Shelly is trying to throw her keys up to her brother Mark who is on a second-floor balcony. The path of the keys can be modeled by the function h(t) = 2t^2 - 16t + 20. Is it possible for Mark to catch the keys if he is catching them at a height of 16 feet?

Answer 1

2t² - 16t + 20 = 16

t² - 8t + 10 = 8

t² - 8t + 16 = 14

(t - 4)² = 14

t - 4 = √14

t = 4 + √14 = about 7.74

Yes, it is possible for Mark.

Answer 2

To determine if Mark can catch the keys at a height of 16 feet, we need to solve a quadratic equation.

Step-by-step explanation:

The given function is a quadratic function that models the path of Shelly's keys. The function is h(t) = 2t^2 - 16t + 20, where h(t) represents the height of the keys at time t.
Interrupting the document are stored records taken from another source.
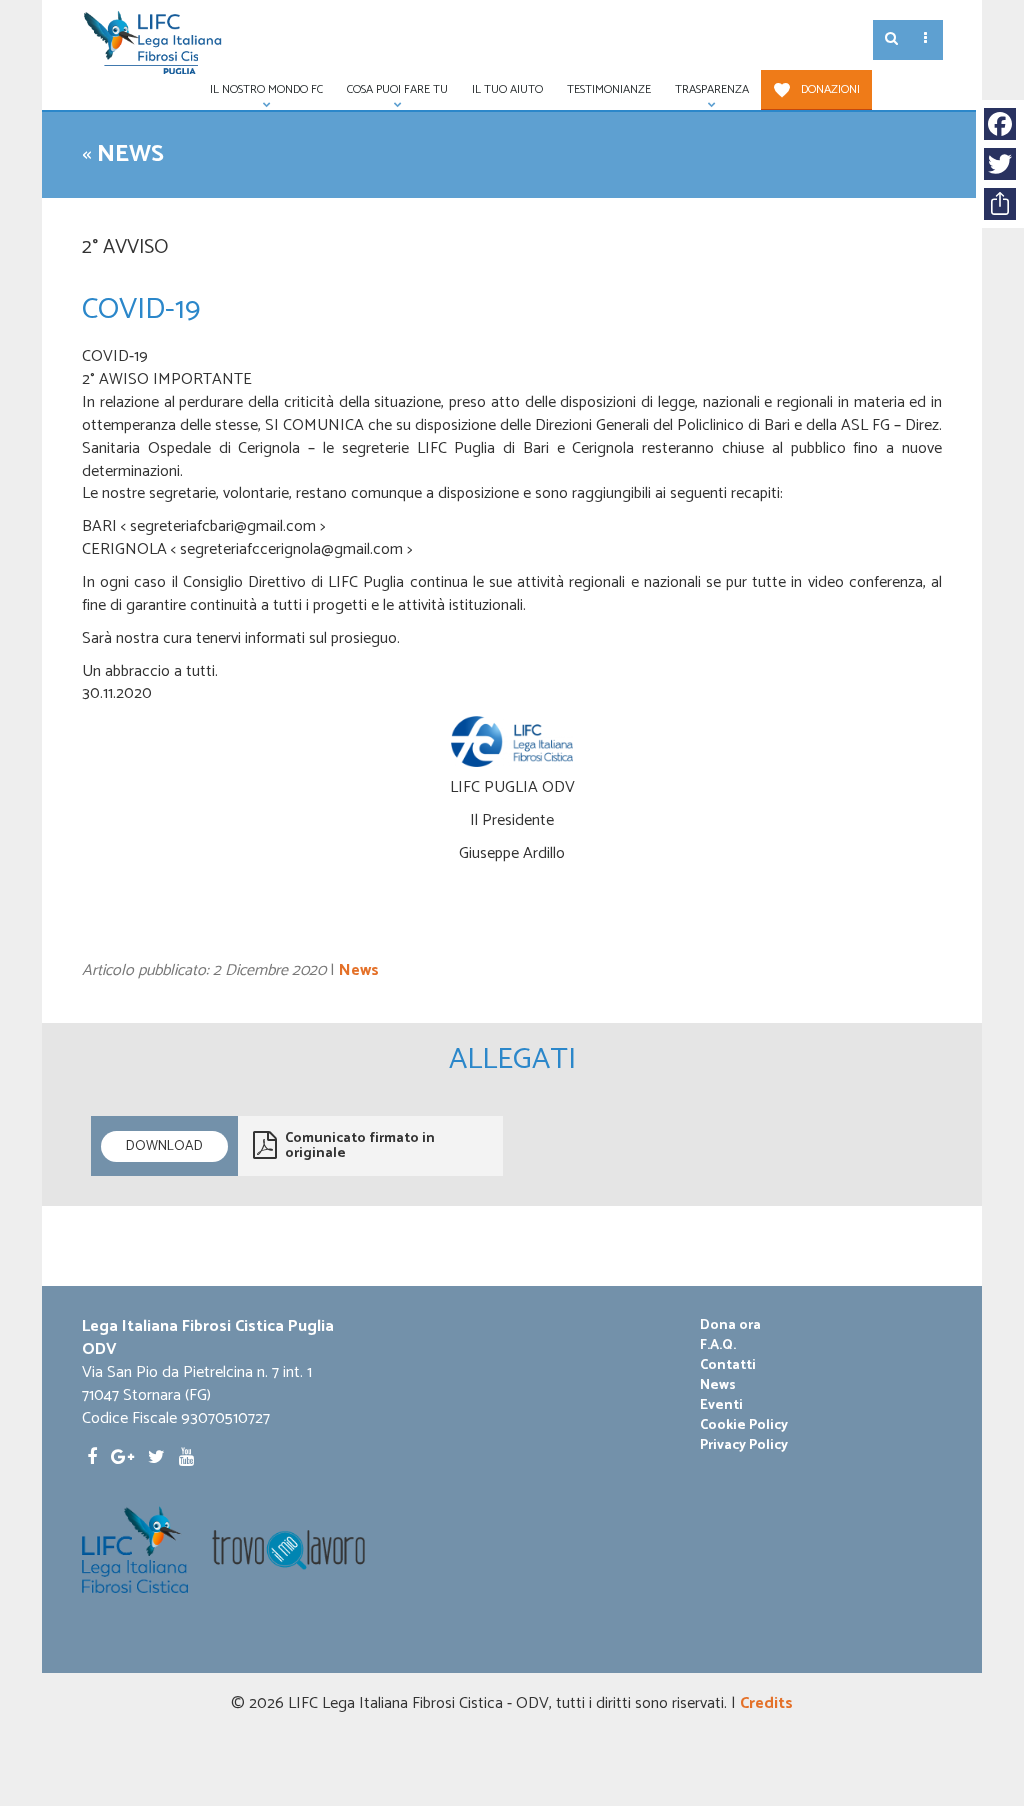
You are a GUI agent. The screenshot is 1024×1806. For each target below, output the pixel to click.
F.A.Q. (718, 1346)
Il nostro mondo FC (260, 95)
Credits (766, 1703)
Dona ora (730, 1326)
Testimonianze (609, 89)
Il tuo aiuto (507, 89)
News (130, 154)
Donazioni (830, 89)
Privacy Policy (744, 1446)
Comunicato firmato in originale (360, 1146)
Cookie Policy (744, 1426)
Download (164, 1146)
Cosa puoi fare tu (391, 95)
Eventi (721, 1406)
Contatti (728, 1366)
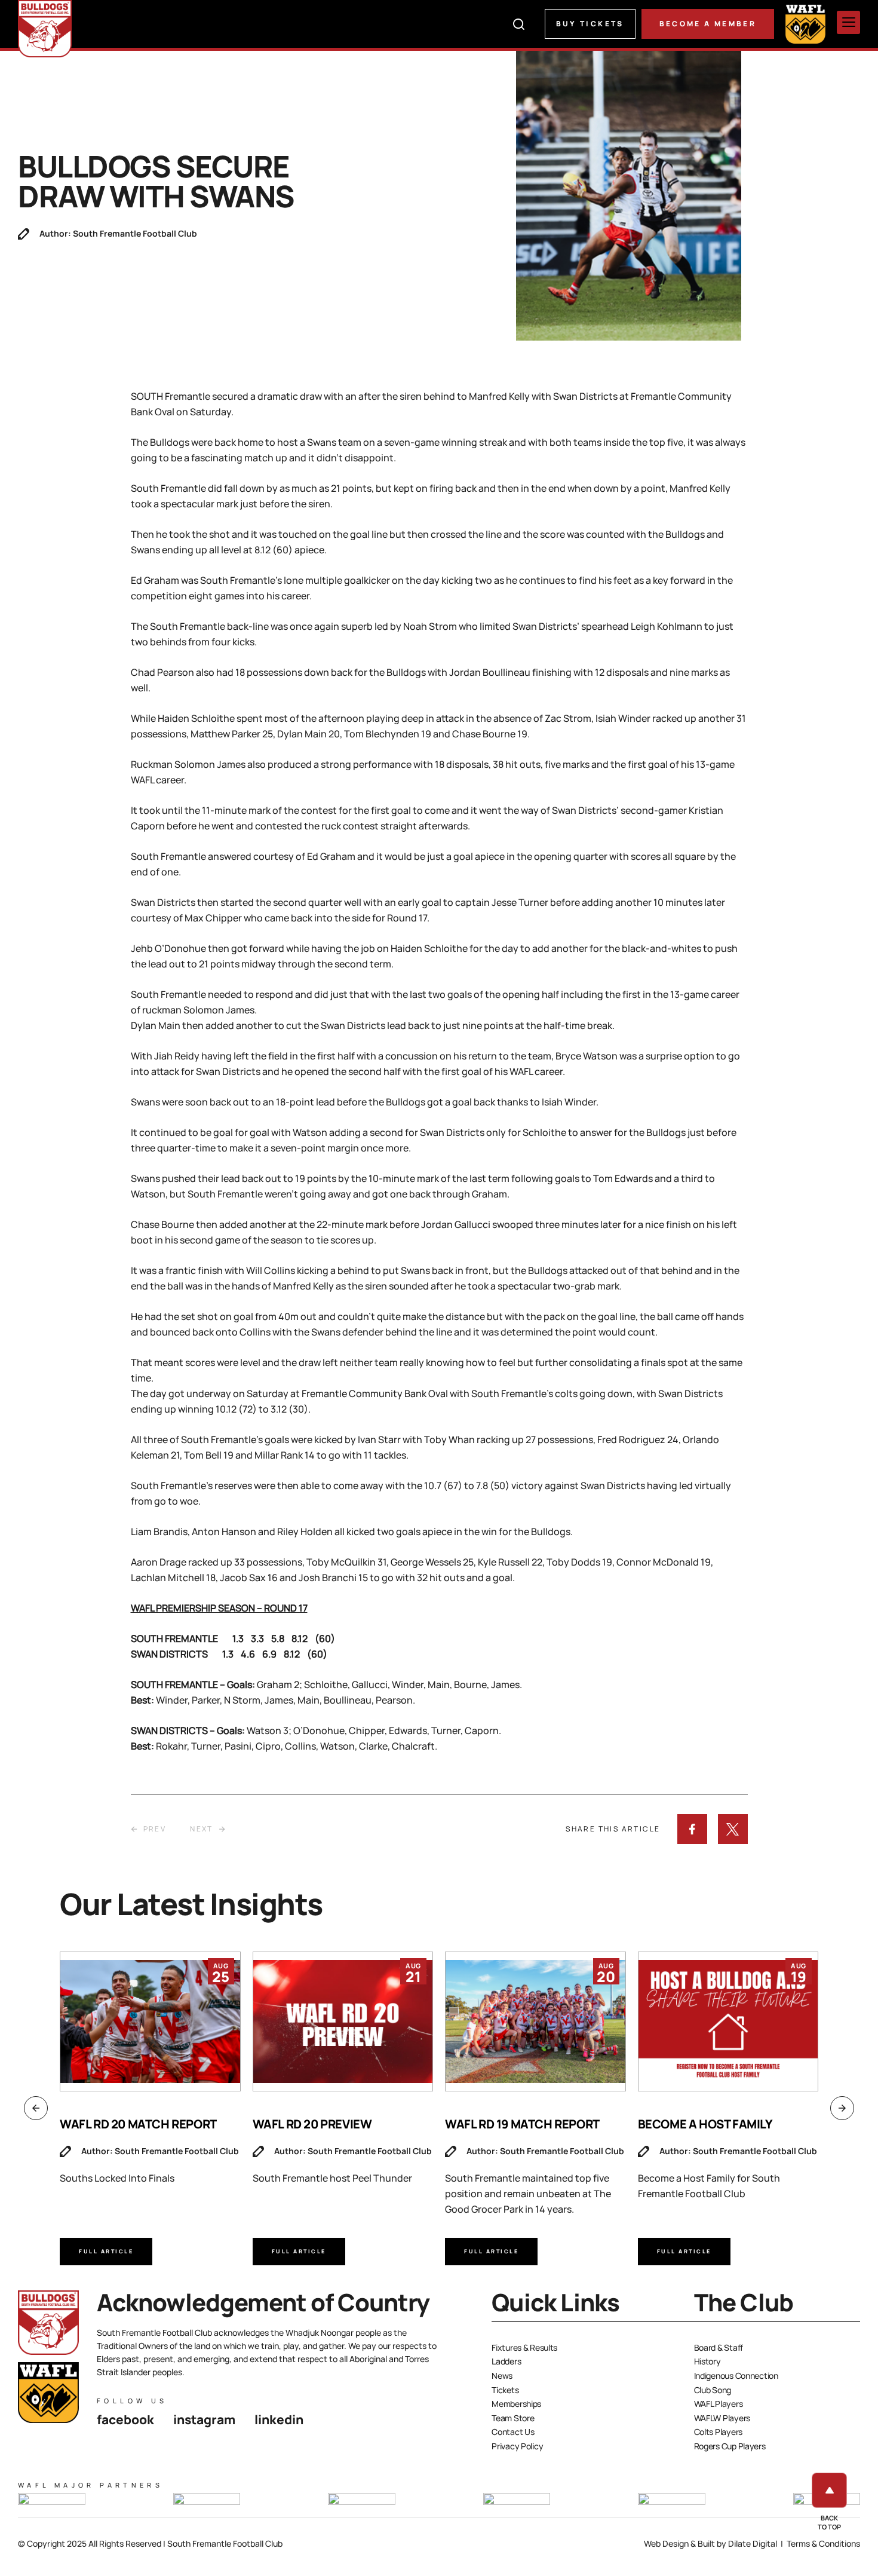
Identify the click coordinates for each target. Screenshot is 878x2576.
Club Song (712, 2390)
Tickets (505, 2390)
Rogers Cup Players (730, 2446)
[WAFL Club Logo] (45, 28)
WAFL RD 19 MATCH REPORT (522, 2124)
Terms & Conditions (823, 2543)
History (707, 2361)
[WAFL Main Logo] (805, 23)
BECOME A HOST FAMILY (705, 2124)
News (502, 2375)
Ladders (506, 2361)
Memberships (516, 2403)
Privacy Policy (517, 2446)
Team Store (513, 2418)
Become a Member (707, 24)
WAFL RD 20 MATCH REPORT (138, 2124)
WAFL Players (718, 2403)
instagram (204, 2419)
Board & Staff (718, 2347)
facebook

To determine if Mark can catch the keys when they are at a height of 16 feet, we need to find the value of t when h(t) = 16. So, we set up the equation:

16 = 2t^2 - 16t + 20

Rearranging the equation, we get:

2t^2 - 16t + 4 = 0

This is a quadratic equation. We can find the time t by solving this equation using factoring, completing the square, or using the quadratic formula.

If there is a real solution for t, it means that Mark can catch the keys at a height of 16 feet. If there are no real solutions, it means that Mark cannot catch the keys at that height.